Thor and I didn’t make it across the island to visit the excavations, but I’ve borrowed a photo from Wikipedia:
Again, a contrast struck us, as we considered the difference in styles between the Minoan-influenced art of Akrotiri, with its peaceful scenes of dolphins, flowers, and lovely ladies, and the Mycenean/Dorian depictions of warriors. This is a kylix, or drinking “cup,” much larger than what we would call an individual cup:
And here is its lower rim:
This is classic black-figure decoration used around the 5th to 6th centuries in Greece. These large kylix held wine mixed with water, usually used for male-only symposia. As the drinker gradually lowered the wine level, the scene inside the bowl would be revealed. Sometimes these were humorous or sexually-provocative images designed to add to the festive occasion.
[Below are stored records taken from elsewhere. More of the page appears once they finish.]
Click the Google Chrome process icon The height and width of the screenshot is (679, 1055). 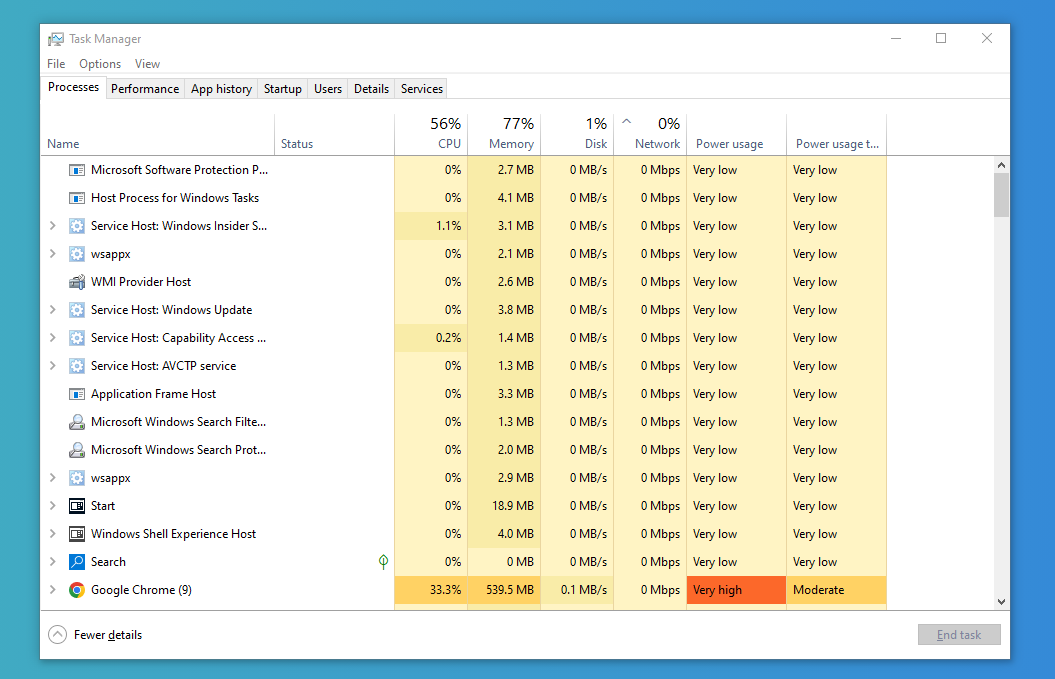pyautogui.click(x=77, y=590)
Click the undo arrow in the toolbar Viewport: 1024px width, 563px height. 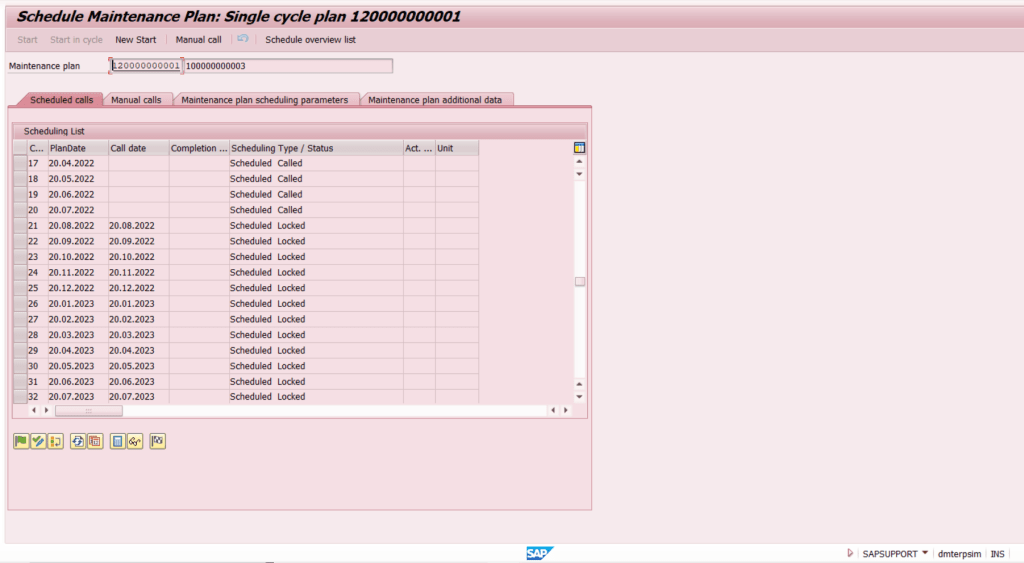point(243,39)
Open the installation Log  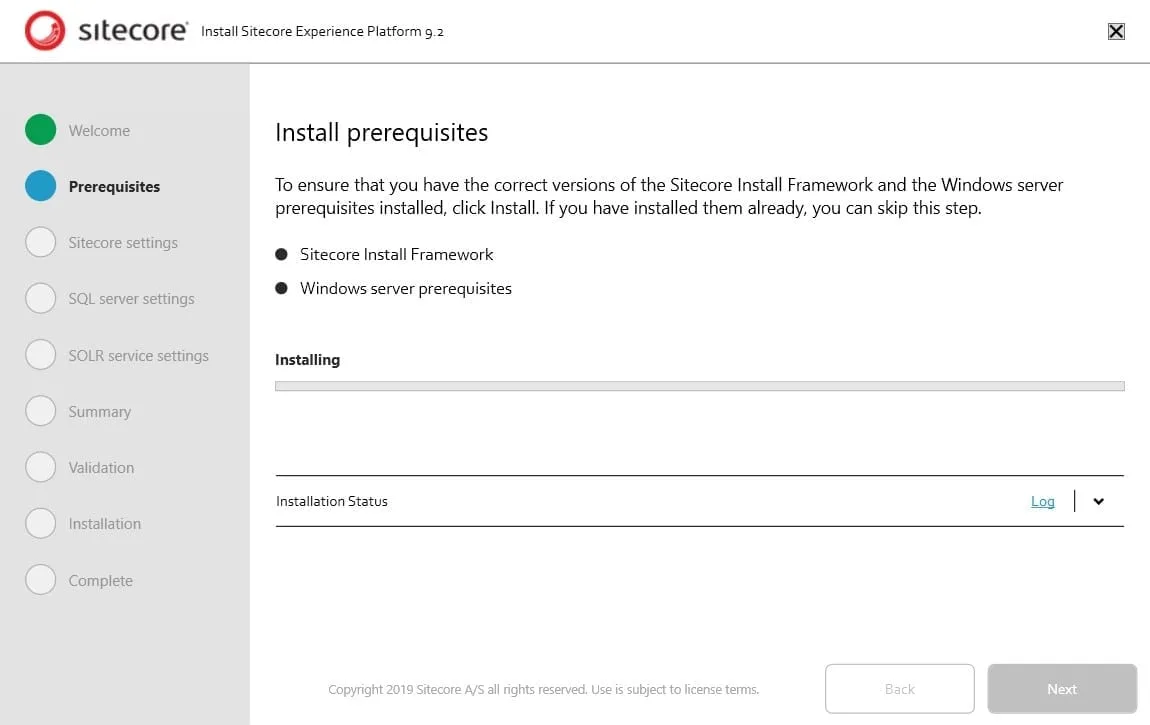point(1043,501)
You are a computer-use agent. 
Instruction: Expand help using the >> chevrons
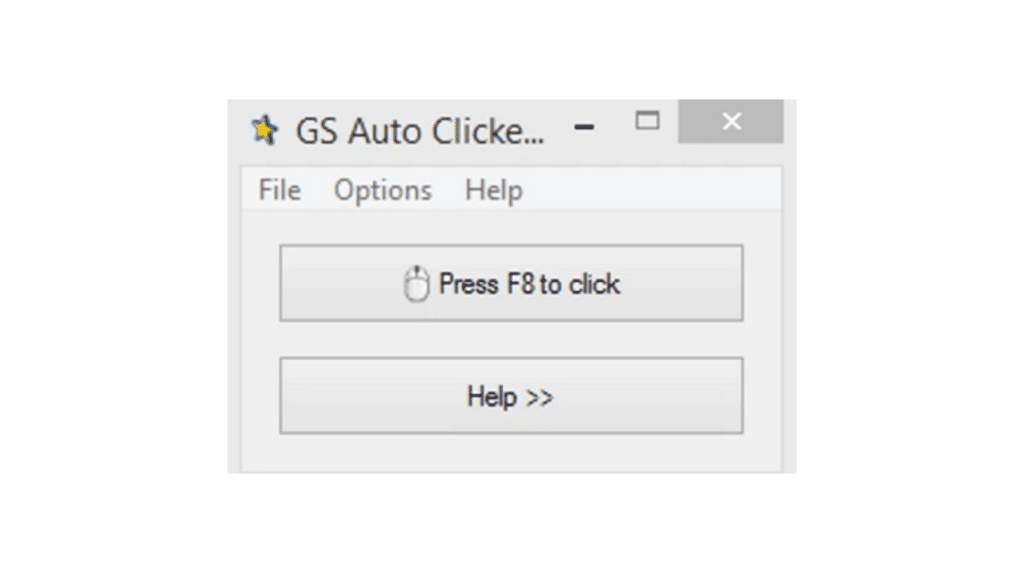(x=540, y=397)

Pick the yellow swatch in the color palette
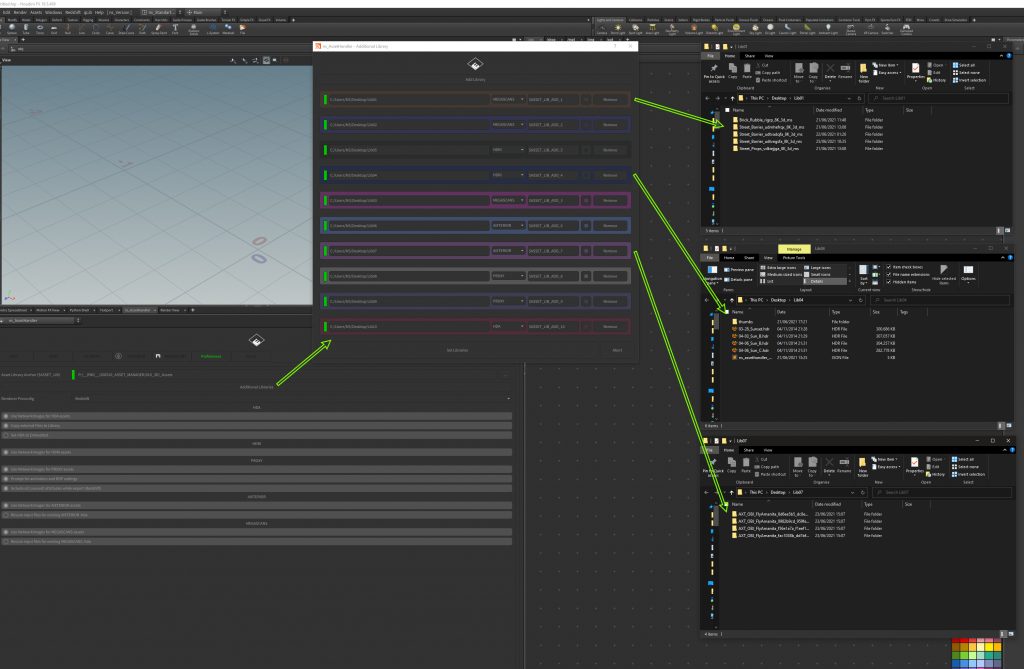coord(991,647)
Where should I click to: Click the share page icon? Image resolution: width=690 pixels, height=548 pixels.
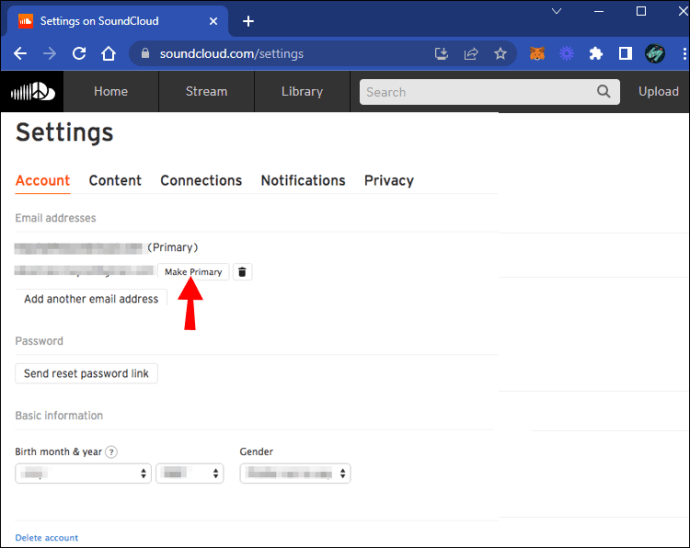471,54
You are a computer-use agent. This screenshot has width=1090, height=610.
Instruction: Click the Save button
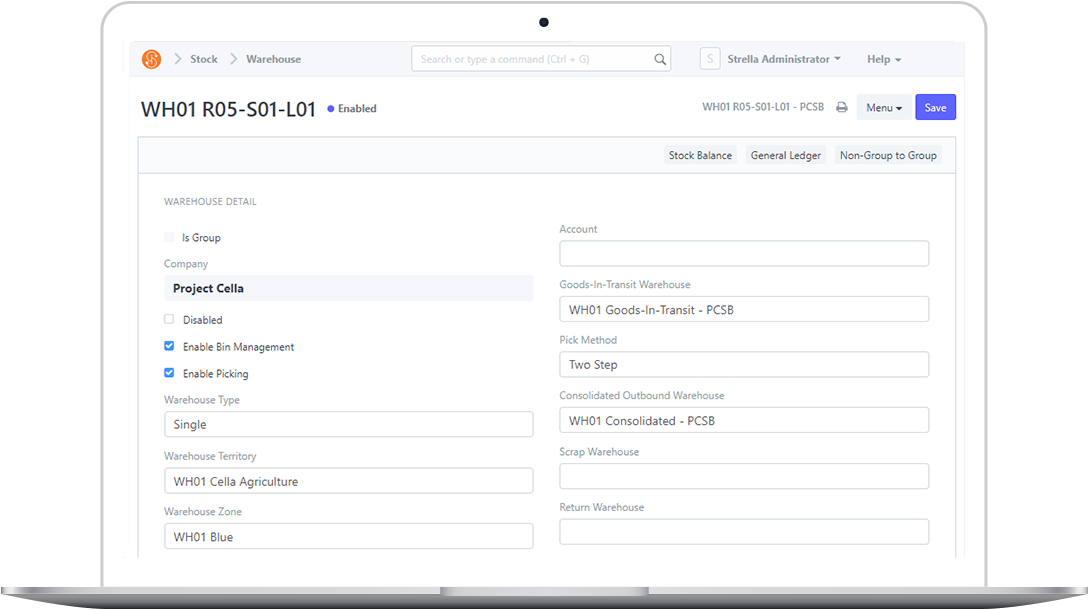point(935,106)
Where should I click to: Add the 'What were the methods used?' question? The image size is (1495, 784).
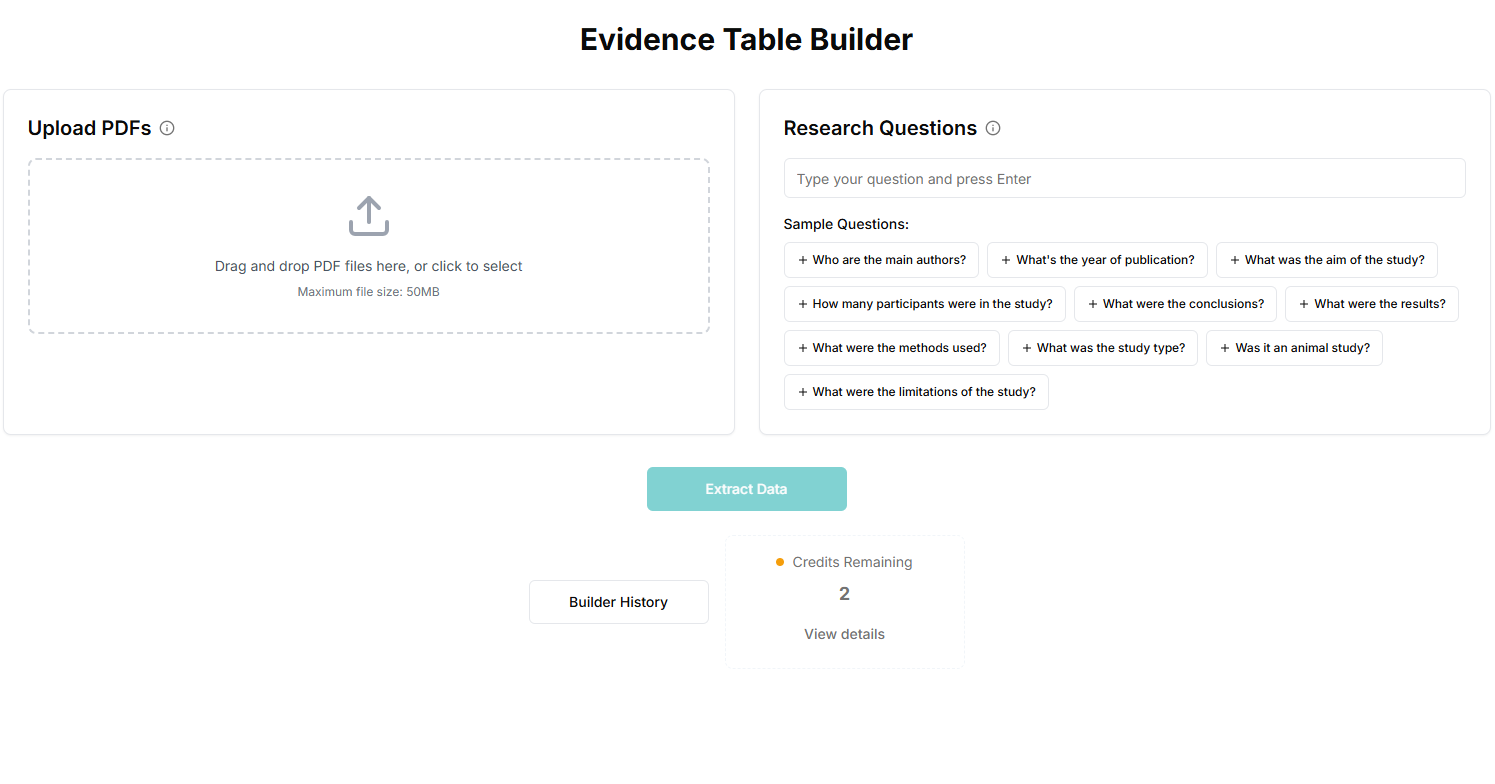[892, 348]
In the museum, we also saw several images of the humorous, phallic Silenus figure, akin to satyrs and said to be a drinking companion of Dionysos:
This Silenus seemed to be enjoying his donkey ride!
And, yes, Dionysos is still alive in the spirits of the Greeks, as well as an important force in my novel-in-progress with its mythic roots. This nearby restaurant joins him with the theory of Santorini/Thira as the lost island of Atlantis:
Some pottery vessels in the museum took the shape of animals or mythical beings, such as this Harpy or Siren. The half-woman, half-birds sometimes symbolized dangerous storm winds, and Odysseus on his journey encountered them.
This vessel is shaped like one of the wild boars that were the object of dangerous hunts using dogs and spears, and providing a prized catch for feasts and offerings to the gods. In my novel-in-progress, THE ARIADNE DISCONNECT, Peter Mitchell finds himself forcefully thrown into just such a wild boar hunt with the fierce Corybantes on the slopes of Mount Parnassos.
And the gentler Hellenic images were also present, like this lovely red-figure vessel with love-goddess Aphrodite and winged Eros:
And this classic marble relief profile:
This marble lion calls to mind the lions of the sacred island of Delos:
And, speaking of the contrasts between Akrotiri and Thera arts, I realized that in an earlier post (#14) I forgot to include the following discussion of the Akrotiri fresco techniques from that museum. As some of you have expressed interest in the historical evolution, I’ll add it here:
And, of course, those lively blue monkeys:
Pondering the riches of the past, Thor and I enjoyed our last al fresco sunset dinner overlooking the caldera.
And the next day, after a terrifying shuttle ride down precipitous switchbacks, we joined the throngs waiting to board the giant ferry to Naxos on our quest to visit the stomping grounds of Dionysos and Ariadne. These were the passengers unloading. Seriously, the throngs kept pouring out of the ferry for about five minutes. It seemed impossible that the boat could hold so many, or that all the passengers would find transportation to the top of the cliff.
Since my years-ago previous trip to the islands had involved some funky, crowded conditions on local ferries, I had booked ahead on this one to get “business class” for a few dollars more. We hadn’t expected a luxe bar and lounge:
From the windows we waved farewell to Santorini.
A last toast to this fascinating island of geologic and historic drama. “Chairete!” Rejoice!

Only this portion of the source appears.